As it turned out, the customer Goodwin counted on wouldn’t buy the inventory. So Goodwin arranged for another company, I-Way, to buy or lease the equipment.When I-Way could not come up with the money, Goodwin transferred funds to I-Way, which leased the goods from a leasing agent. The leasing agent bought the goods from Solunet, which used the money to pay Interspeed, completing the circle.

Goodwin kept digging himself into a hole. In another incident, he forged a signature on an altered contract to create the impression that Interspeed had made a $6.4 million sale. Before it was all over, he had overstated the company’s revenues by 60%, or $9 million. In a June 2006 Federal jury trial, Goodwin was convicted of securities fraud for his activities at Interspeed. He was sentenced to 30 months in jail, followed by a three-year supervised release. The Securities and Exchange Commission (SEC) also brought a civil action against Goodwin for the same offenses. In May 2007, he settled with the SEC by agreeing never to serve as an officer or director of a public corporation and by turning over $100,521 in earnings that resulted from his fraud. The payment was waived on grounds of financial hardship.

It doesn’t take rocket science to show that Goodwin’s conduct was unethical. In fact, the business scandals we hear so much about may give the false impression that it is normally easy to recognize the right decision.We hear about these scandals precisely because they make a sensational story of egregious wrongdoing. Many real-life decisions are murky and difficult to sort out even when one has the best of intentions. In the Interspeed case, for example, there are several hypothetical scenarios in which the right decisions would not be so clear:

a. Interspeed would be forced into bankruptcy if it didn’t show additional revenue in the current period, but it has very good prospects for the future.

Requirement A
Reproduce the Interspeed passage word for word, everything from "As it turned" down to "completing the circle.".
Requirement B
For each statement, say yes or no depending on whether the Interspeed passage supports it, and quote the words that decide it: (i) Goodwin received a 30-month jail sentence; (ii) Goodwin paid the SEC $100,521 in earnings from his fraud; (iii) Goodwin overstated Interspeed's revenues by 40%.
The entries that follow stand apart from the Interspeed passage and are separate material.

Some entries
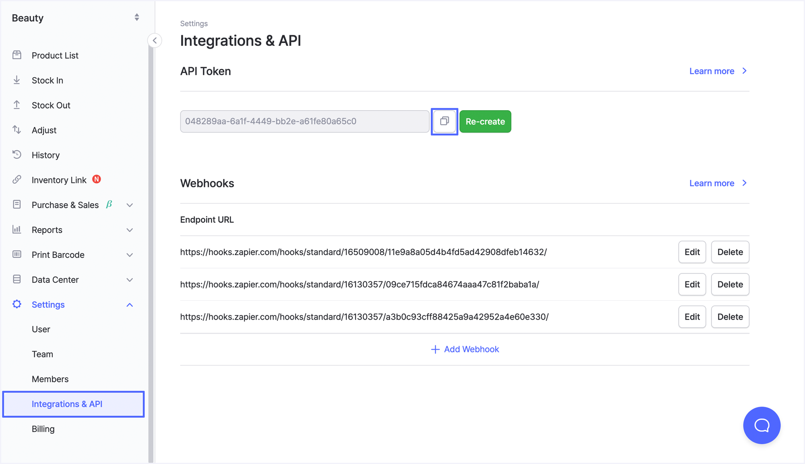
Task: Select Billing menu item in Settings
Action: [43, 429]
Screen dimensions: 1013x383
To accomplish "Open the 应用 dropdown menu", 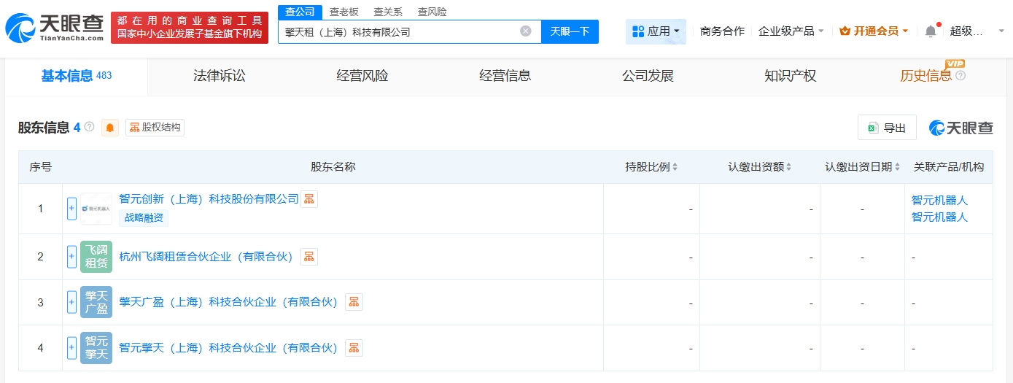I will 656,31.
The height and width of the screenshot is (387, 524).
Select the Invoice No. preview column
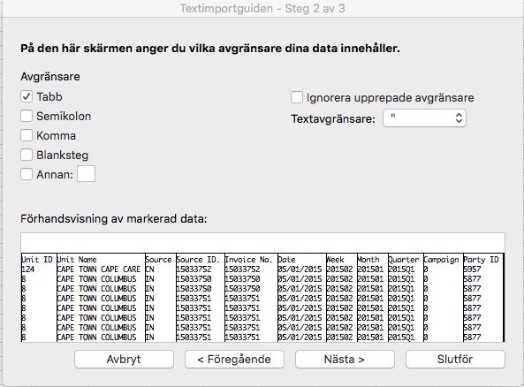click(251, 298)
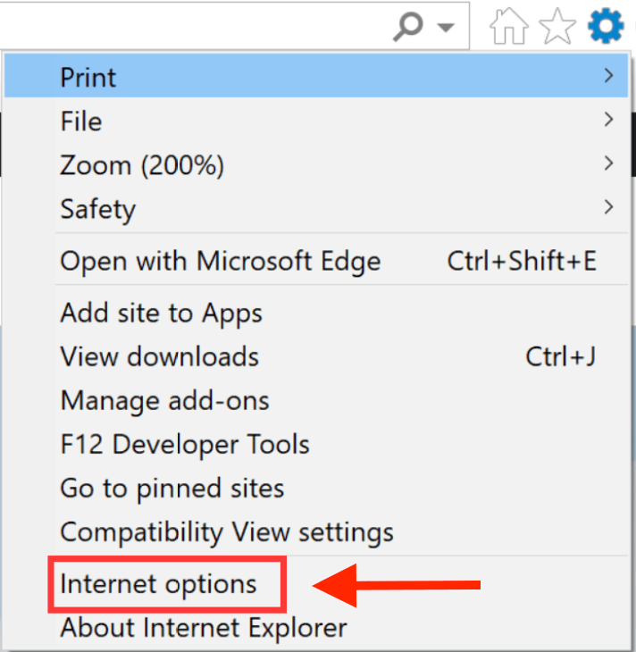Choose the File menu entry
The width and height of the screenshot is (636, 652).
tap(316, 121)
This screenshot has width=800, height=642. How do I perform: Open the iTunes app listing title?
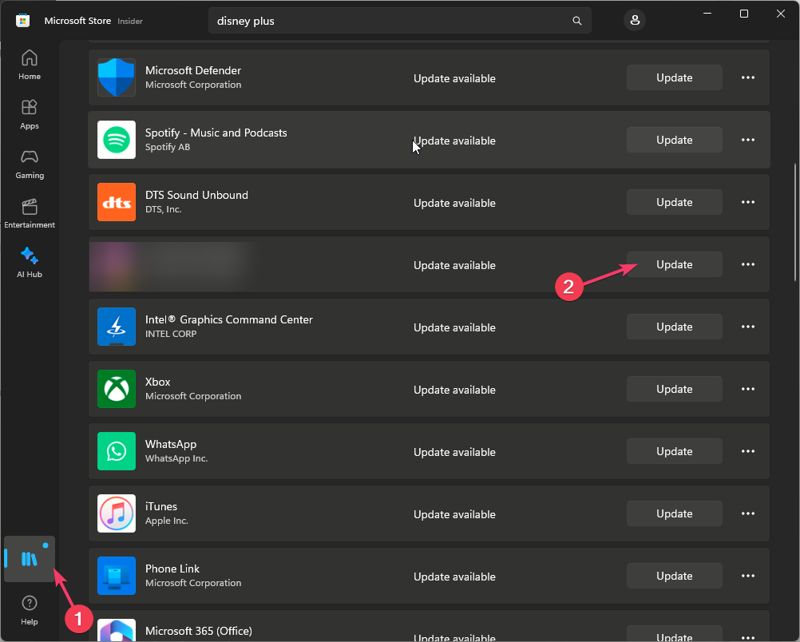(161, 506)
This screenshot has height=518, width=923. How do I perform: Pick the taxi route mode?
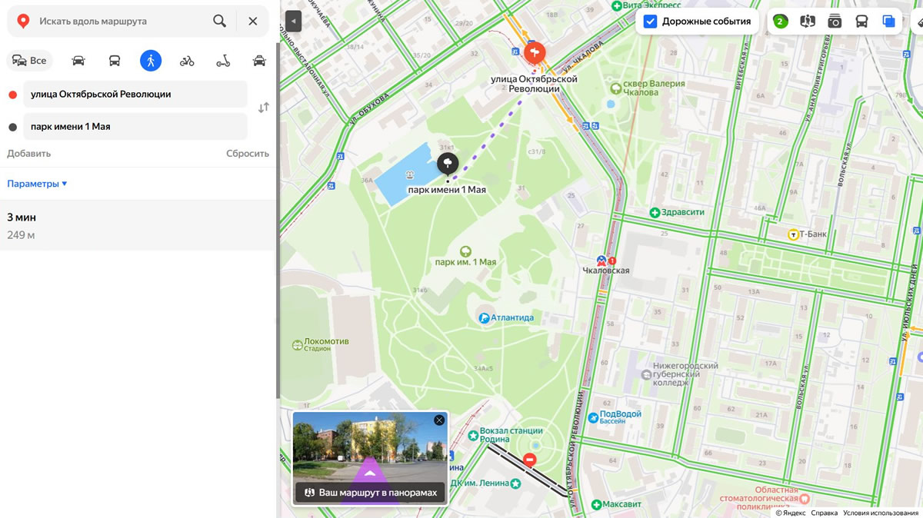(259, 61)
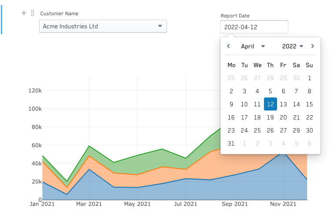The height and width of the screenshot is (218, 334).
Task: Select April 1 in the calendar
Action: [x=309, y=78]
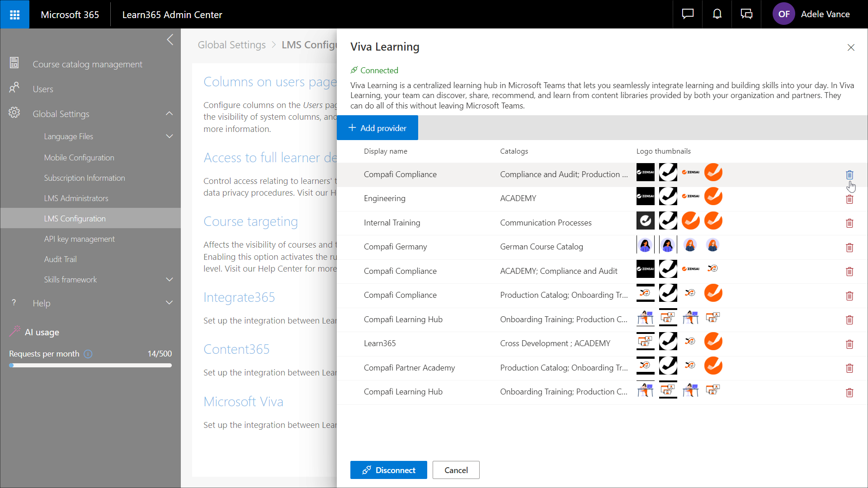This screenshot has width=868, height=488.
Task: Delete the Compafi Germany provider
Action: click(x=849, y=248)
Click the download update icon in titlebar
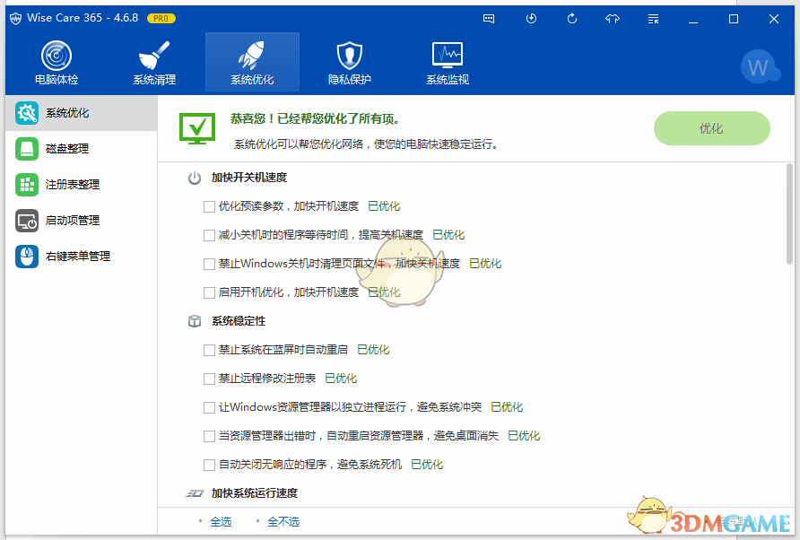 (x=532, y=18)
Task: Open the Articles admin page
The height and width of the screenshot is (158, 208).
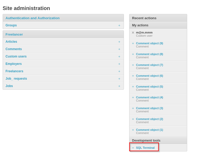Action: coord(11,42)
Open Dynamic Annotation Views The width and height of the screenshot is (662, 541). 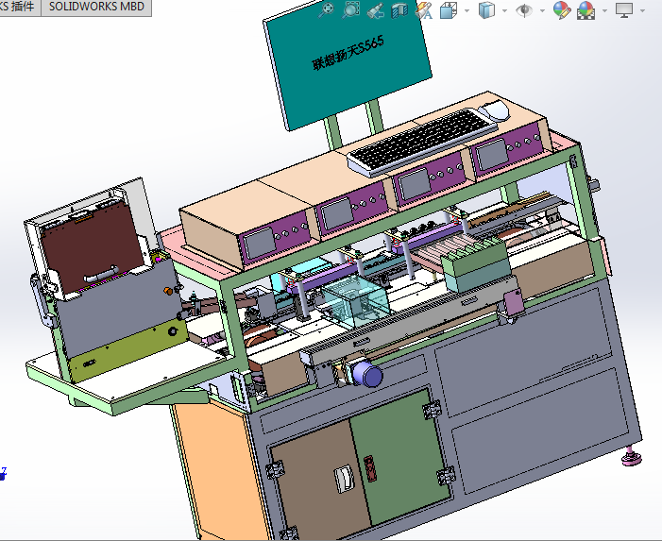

Exercise result A
As it turned out, the customer Goodwin counted on wouldn’t buy the inventory. So Goodwin arranged for another company, I-Way, to buy or lease the equipment.When I-Way could not come up with the money, Goodwin transferred funds to I-Way, which leased the goods from a leasing agent. The leasing agent bought the goods from Solunet, which used the money to pay Interspeed, completing the circle.

Exercise result B
(i) Yes: "He was sentenced to 30 months in jail, followed by a three-year supervised release."
(ii) No: "The payment was waived on grounds of financial hardship."
(iii) No: "he had overstated the company’s revenues by 60%, or $9 million."